Meer dan vijftig vrouwen in Oost-Congo beschuldigen medewerkers van de Wereldgezondheidsorganisatie (WHO) en andere hulporganisaties van seksuele uitbuiting tijdens de recente ebola-uitbraak. De WHO heeft een intern onderzoek aangekondigd.
De vrouwen zeggen dat zij onder druk werden gezet om seks te hebben in ruil voor werk bij de hulpverlenende instanties. De aantijgingen zijn naar buiten gebracht door de website The New Humanitarian, een non-profit nieuwsorganisatie die vaak bericht over ontwikkelingslanden, en persbureau Reuters.
In totaal zouden 51 vrouwen seksueel zijn misbruikt door veelal buitenlandse hulpverleners. De mannen komen volgens de berichtgeving uit onder meer België, Frankrijk, Burkina Faso en Ivoorkust. De meeste beschuldigingen richten zich op personeel van de WHO, dat een leidende rol speelde in de bestrijding van de ebola-uitbraak rond de steden Beni en Butembo. Een andere VN-organisatie, Unicef, wordt ook in verband gebracht met het gemelde misbruik.
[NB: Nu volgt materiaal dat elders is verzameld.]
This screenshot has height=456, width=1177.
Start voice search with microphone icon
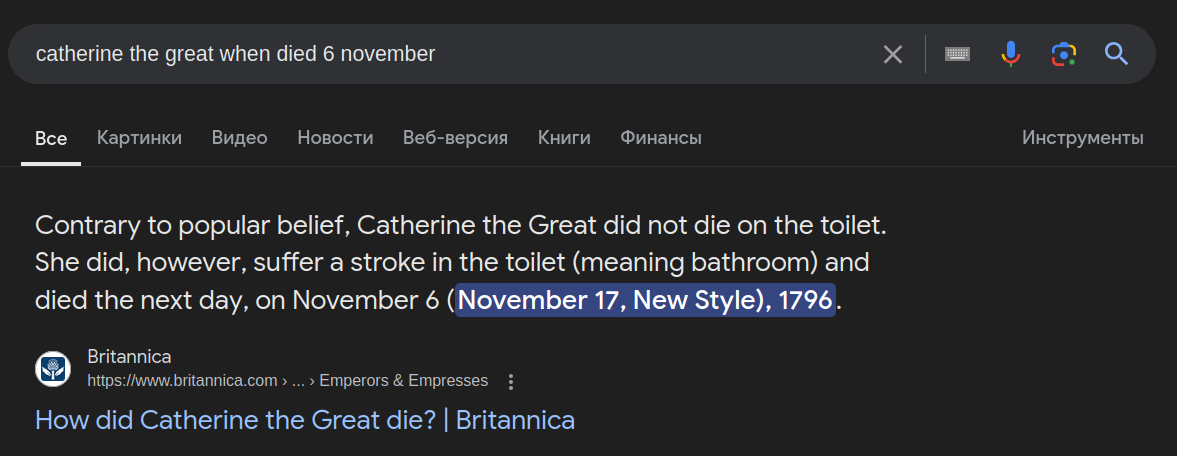point(1010,54)
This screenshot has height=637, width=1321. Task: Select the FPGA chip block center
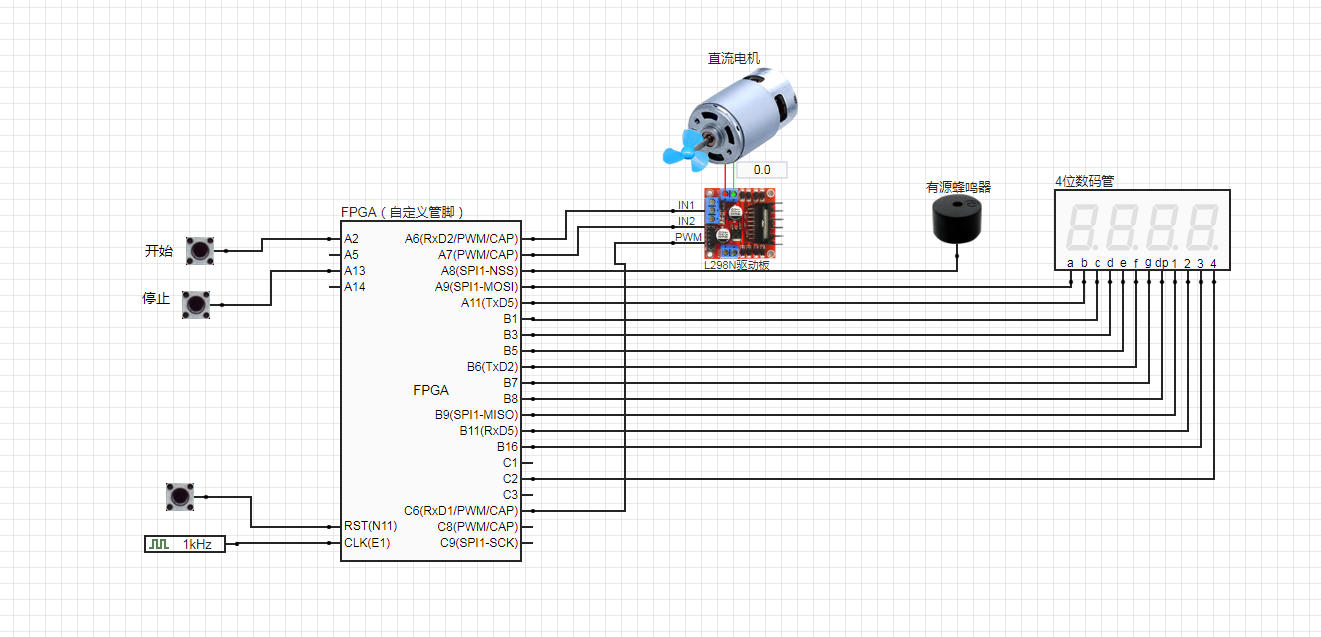click(x=431, y=391)
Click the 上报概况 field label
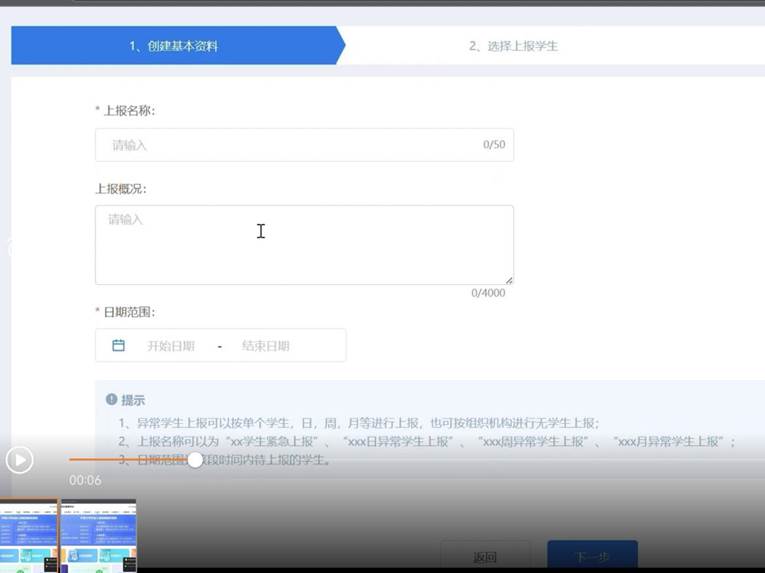The width and height of the screenshot is (765, 573). tap(121, 189)
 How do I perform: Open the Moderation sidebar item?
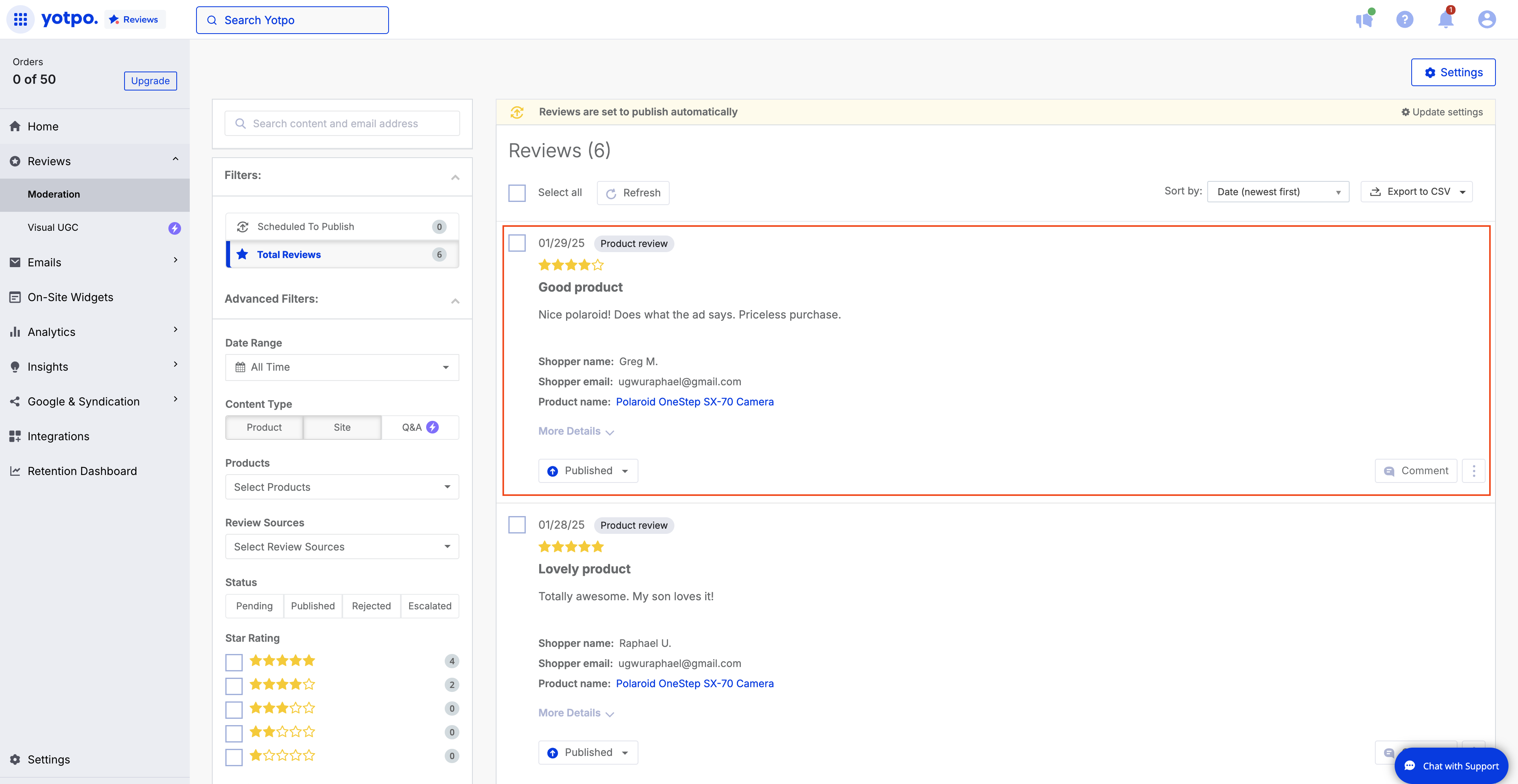pos(54,194)
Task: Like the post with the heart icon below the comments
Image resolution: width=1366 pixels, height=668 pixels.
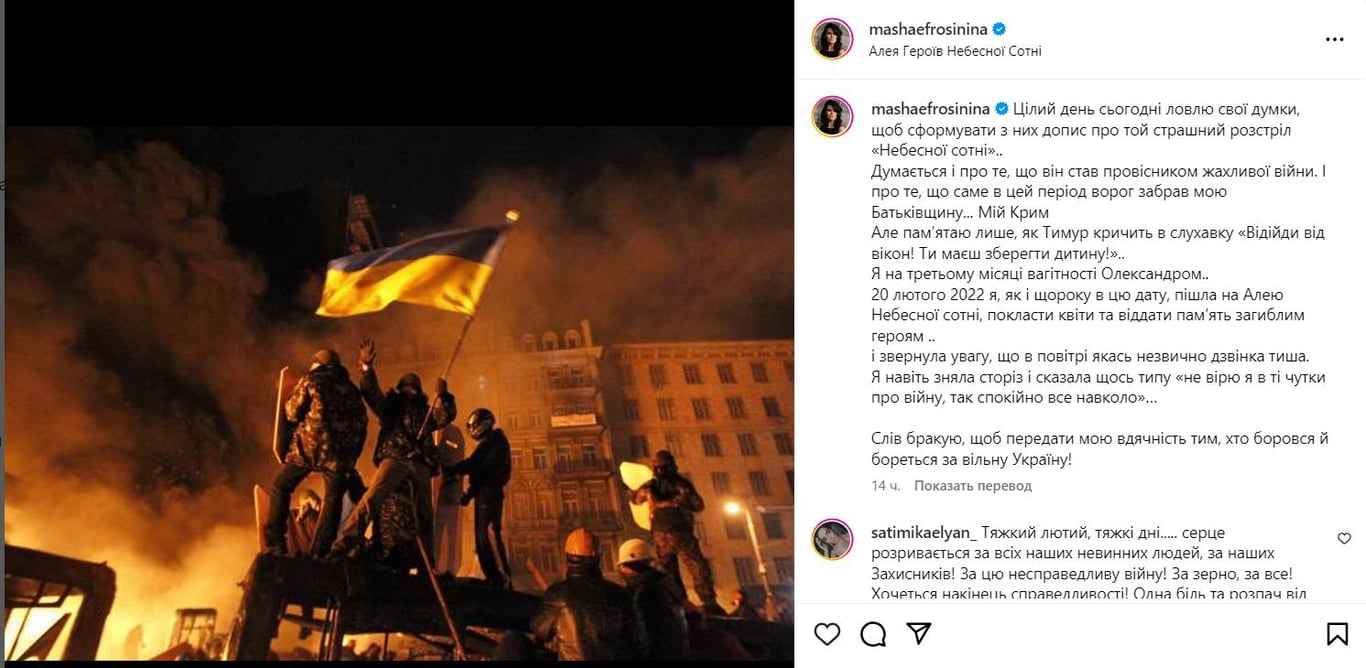Action: (827, 634)
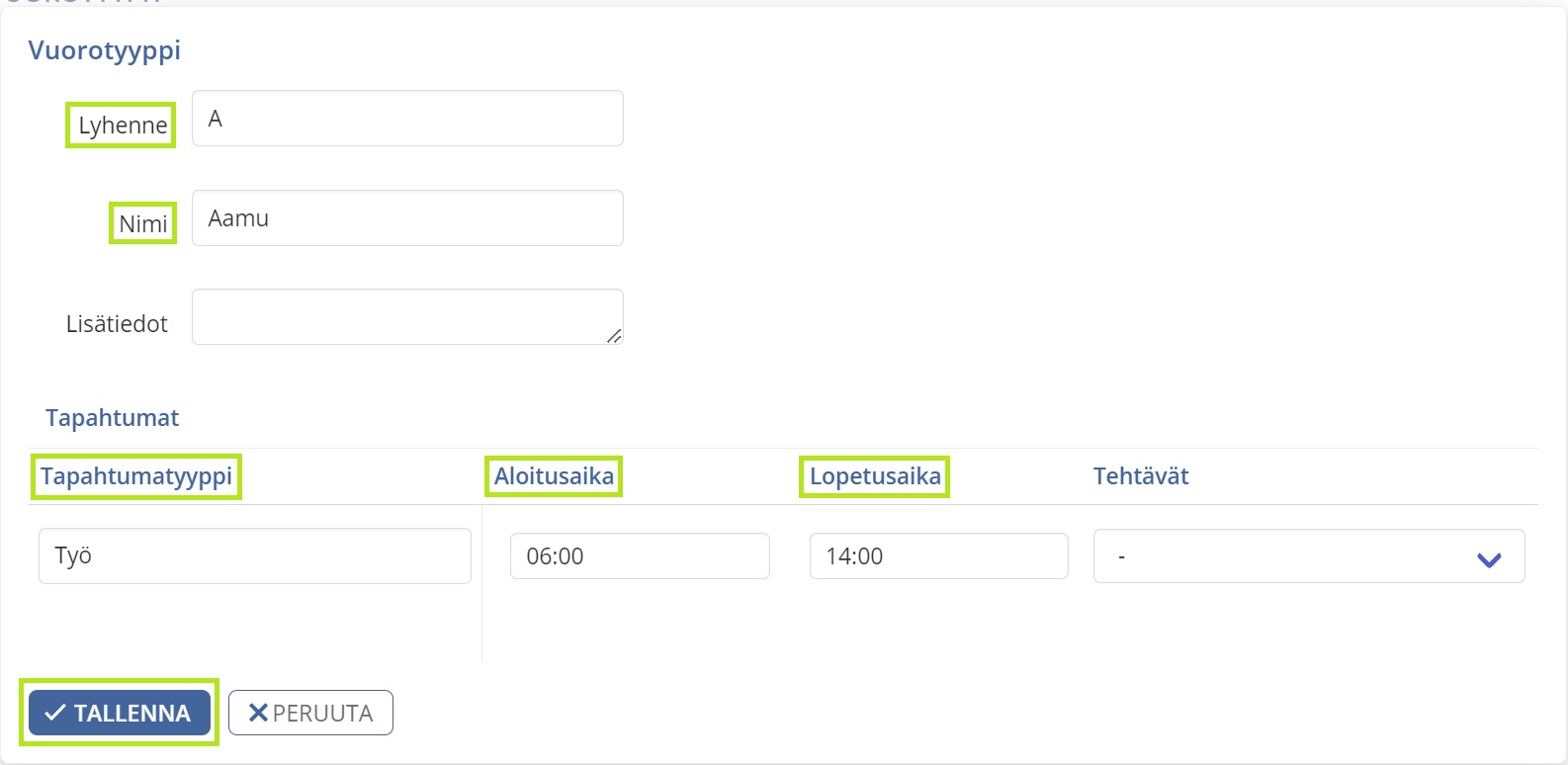Select the Aloitusaika field showing 06:00

639,555
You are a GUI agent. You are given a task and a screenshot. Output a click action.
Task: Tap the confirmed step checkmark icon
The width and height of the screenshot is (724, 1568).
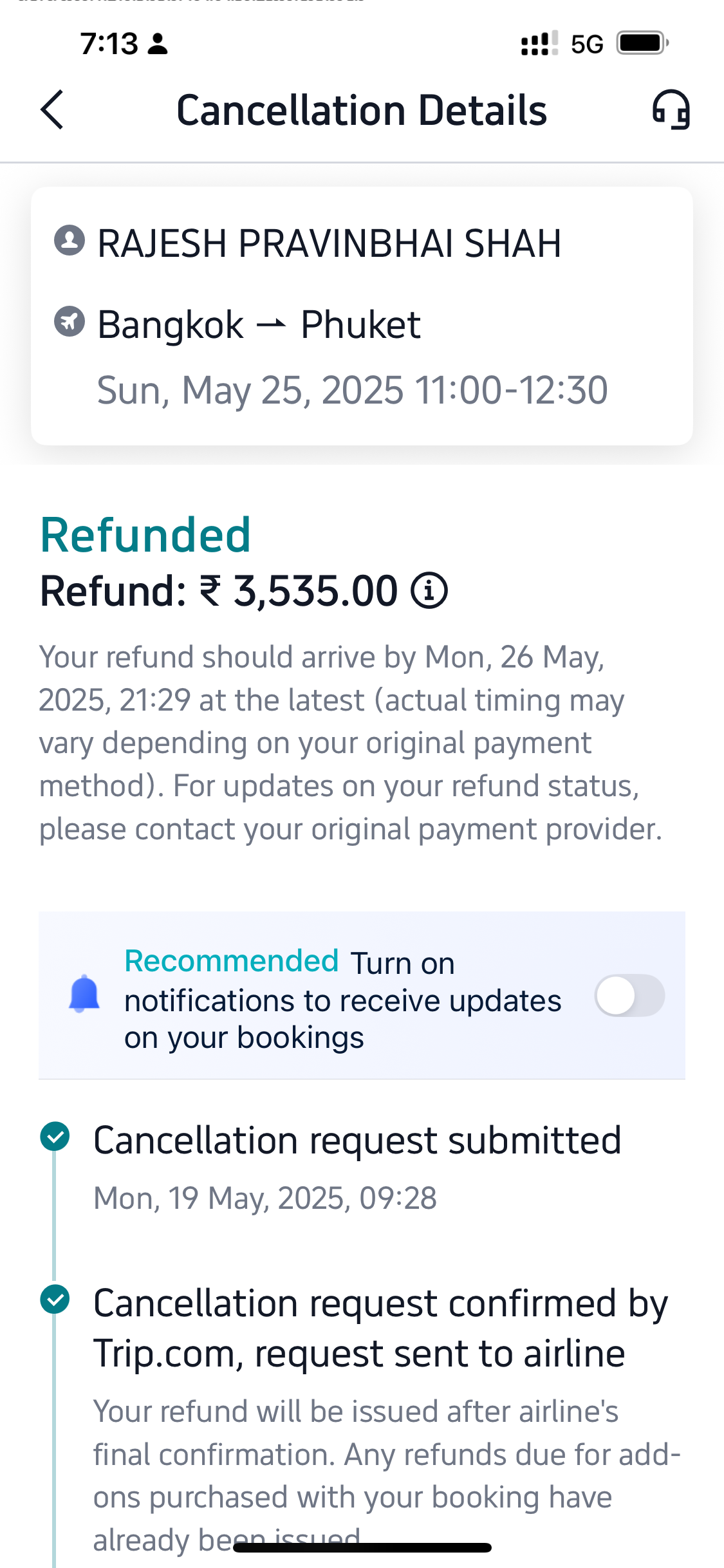point(55,1299)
De secretaris-generaal van de VN, António Guterres, schaart zich achter een diepgaand onderzoek.
Seksuele uitbuiting is een terugkerend probleem in arme landen waar humanitaire crises heersen. Vrouwen zijn in zulke situaties vaak extra kwetsbaar. De WHO heeft sinds 2017 tien onderzoeken verricht naar (vermeend) seksueel misbruik door haar eigen medewerkers, in diverse landen. In Oost-Congo is ook de militaire missie van de VN, Monusco, herhaaldelijk in opspraak geraakt door seksueel misbruik.